Dataset:
· · ·
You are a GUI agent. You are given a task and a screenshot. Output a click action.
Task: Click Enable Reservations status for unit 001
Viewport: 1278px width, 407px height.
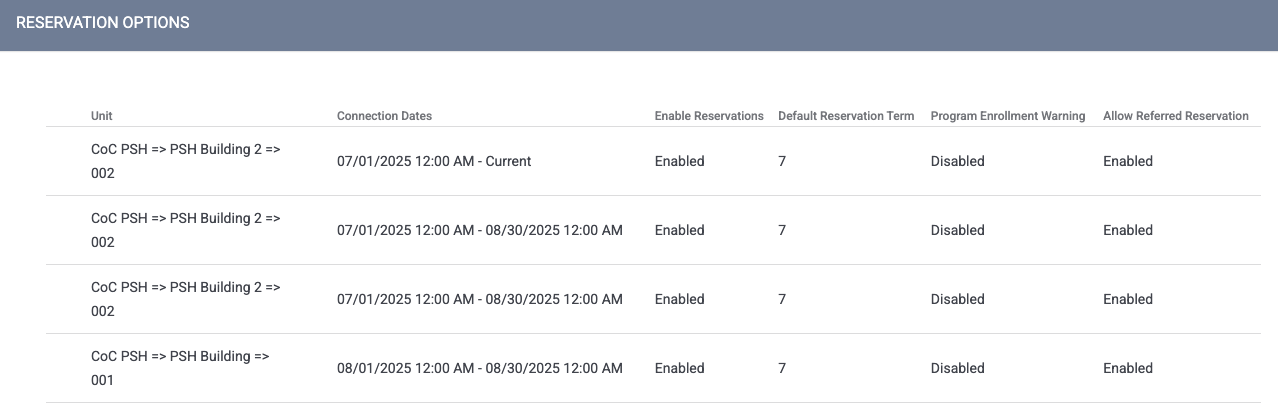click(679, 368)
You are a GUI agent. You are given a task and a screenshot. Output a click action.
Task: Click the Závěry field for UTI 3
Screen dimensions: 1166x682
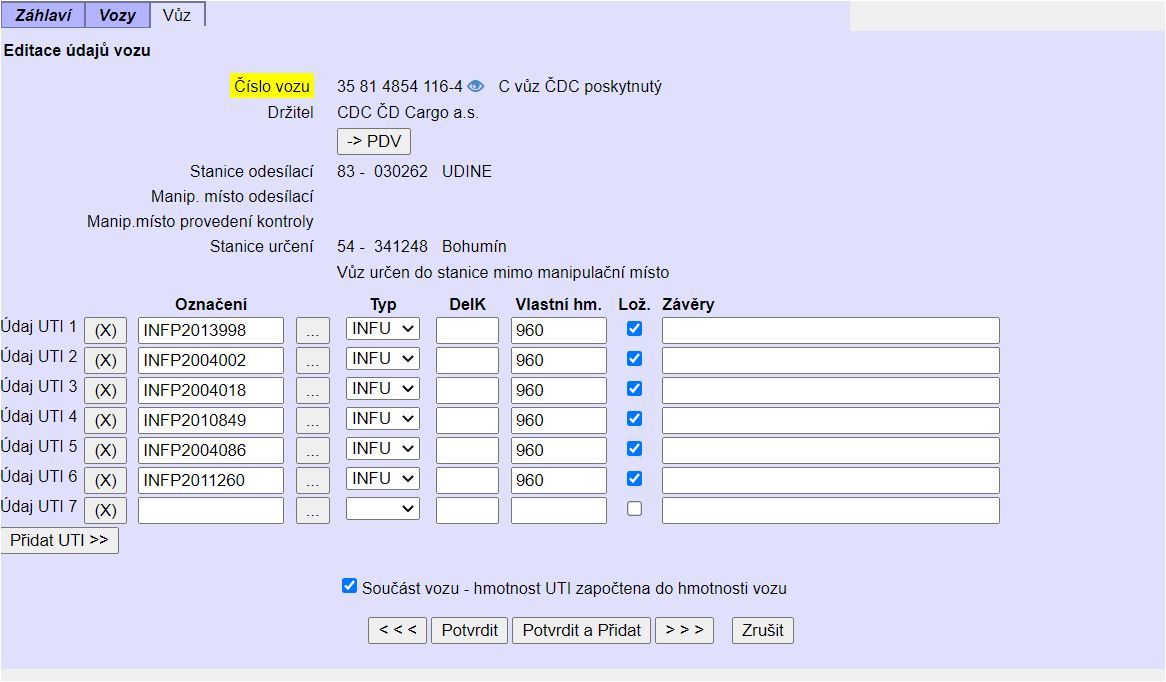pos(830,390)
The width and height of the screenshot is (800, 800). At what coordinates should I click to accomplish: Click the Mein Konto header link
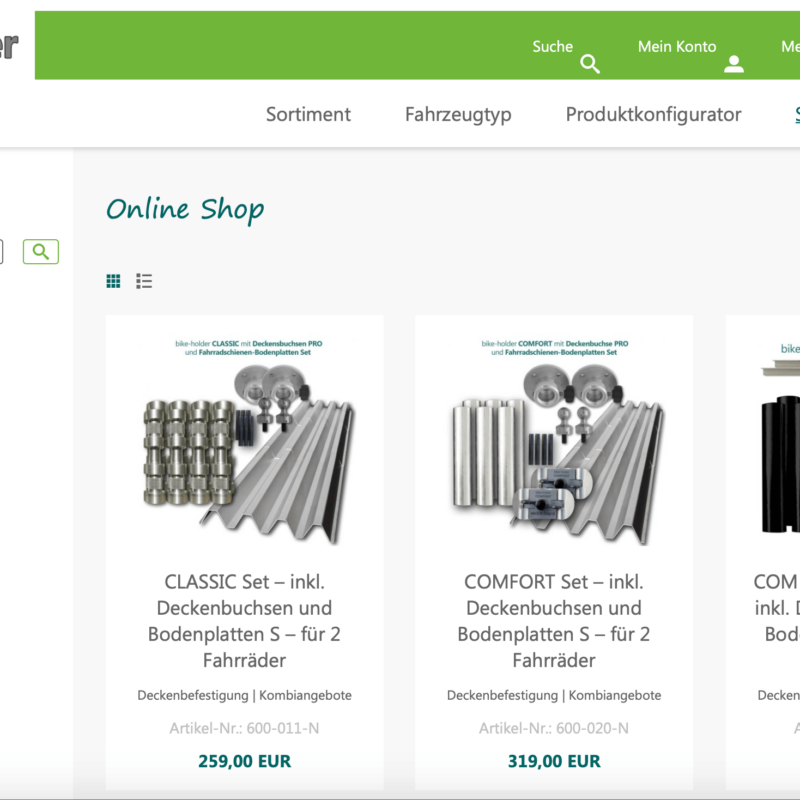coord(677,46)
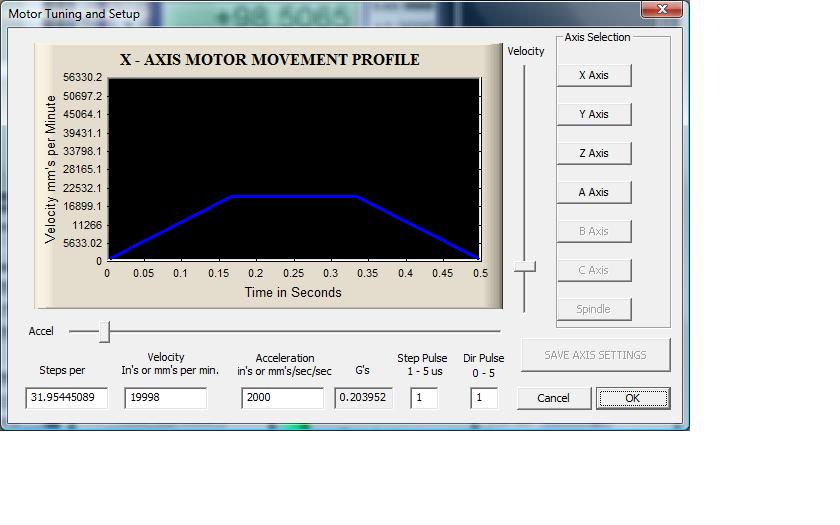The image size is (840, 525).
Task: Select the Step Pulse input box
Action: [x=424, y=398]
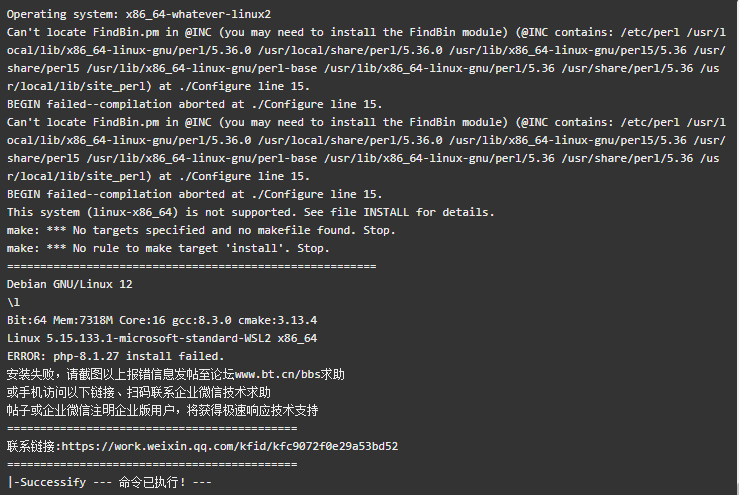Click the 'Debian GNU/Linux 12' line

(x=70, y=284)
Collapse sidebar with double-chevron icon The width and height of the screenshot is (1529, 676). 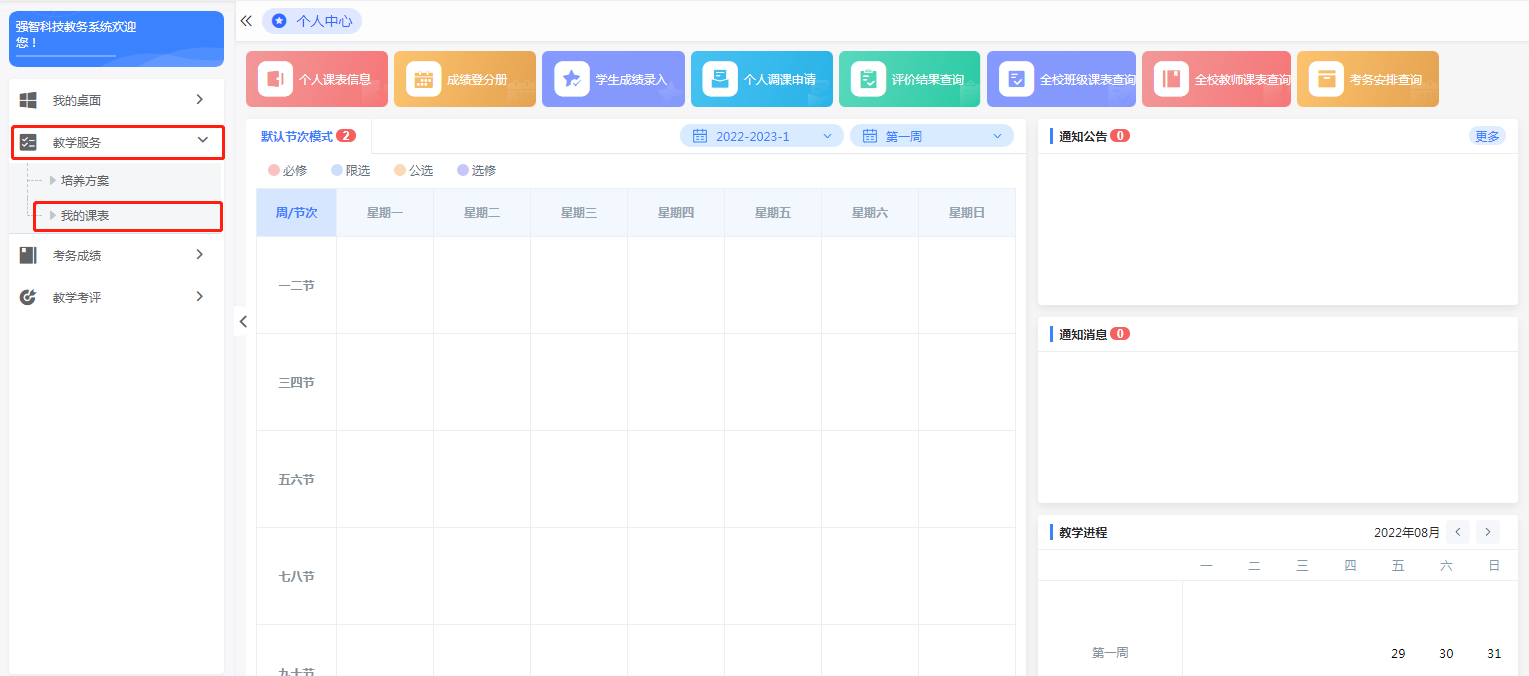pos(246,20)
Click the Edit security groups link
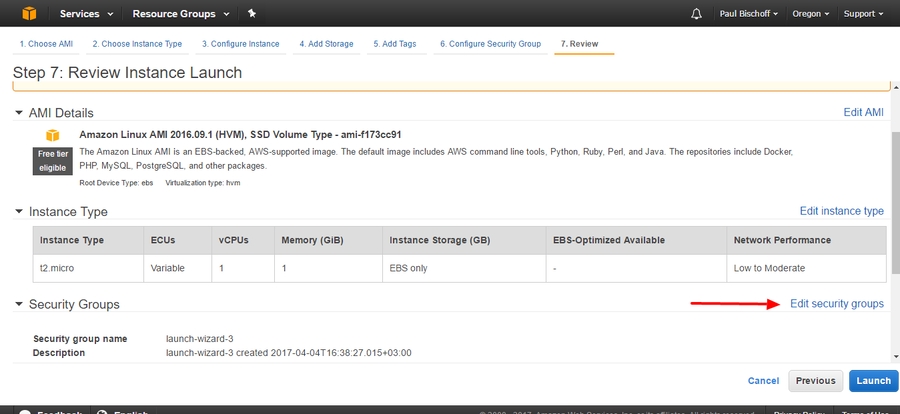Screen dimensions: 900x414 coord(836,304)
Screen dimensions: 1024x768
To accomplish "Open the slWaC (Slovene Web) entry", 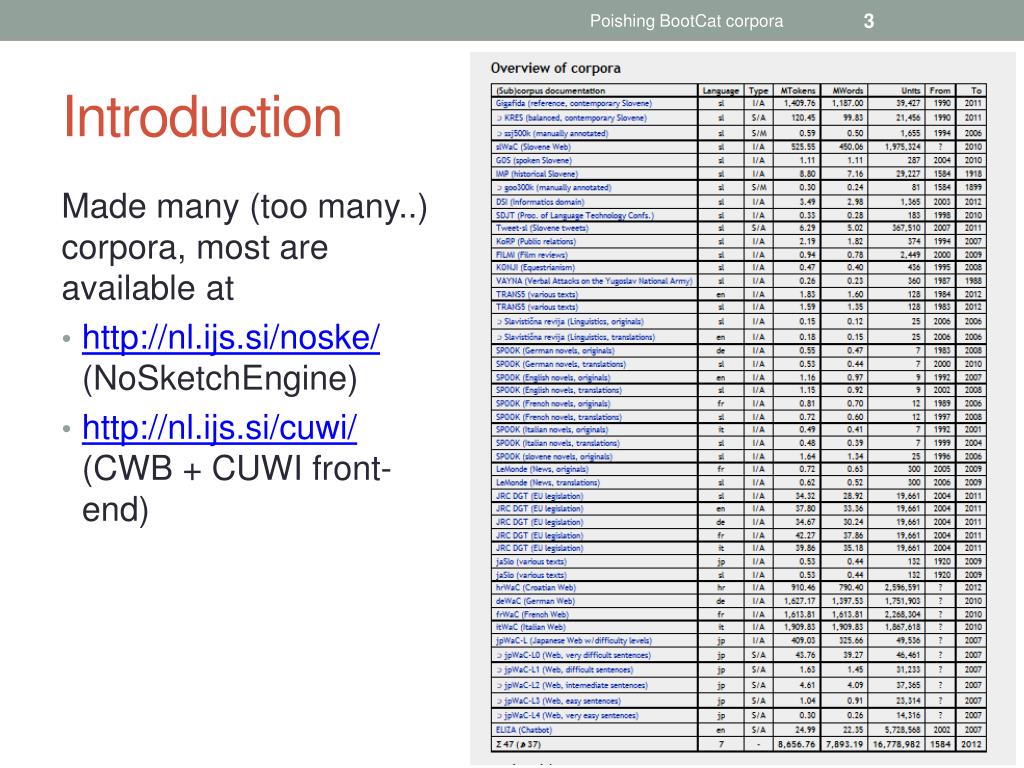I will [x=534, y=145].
· · ·
About this task:
Without the pictures, return the listing above from its first line through the line that has "Task: Click the Závěry field for UTI 3".

Answer:
You are a GUI agent. You are given a task and a screenshot. Output a click action.
Task: Click Enable Reservations status for unit 001
Viewport: 1278px width, 407px height.
click(679, 368)
You are a GUI agent. You are given a task and a screenshot. Output a click action.
Task: Click the Závěry field for UTI 3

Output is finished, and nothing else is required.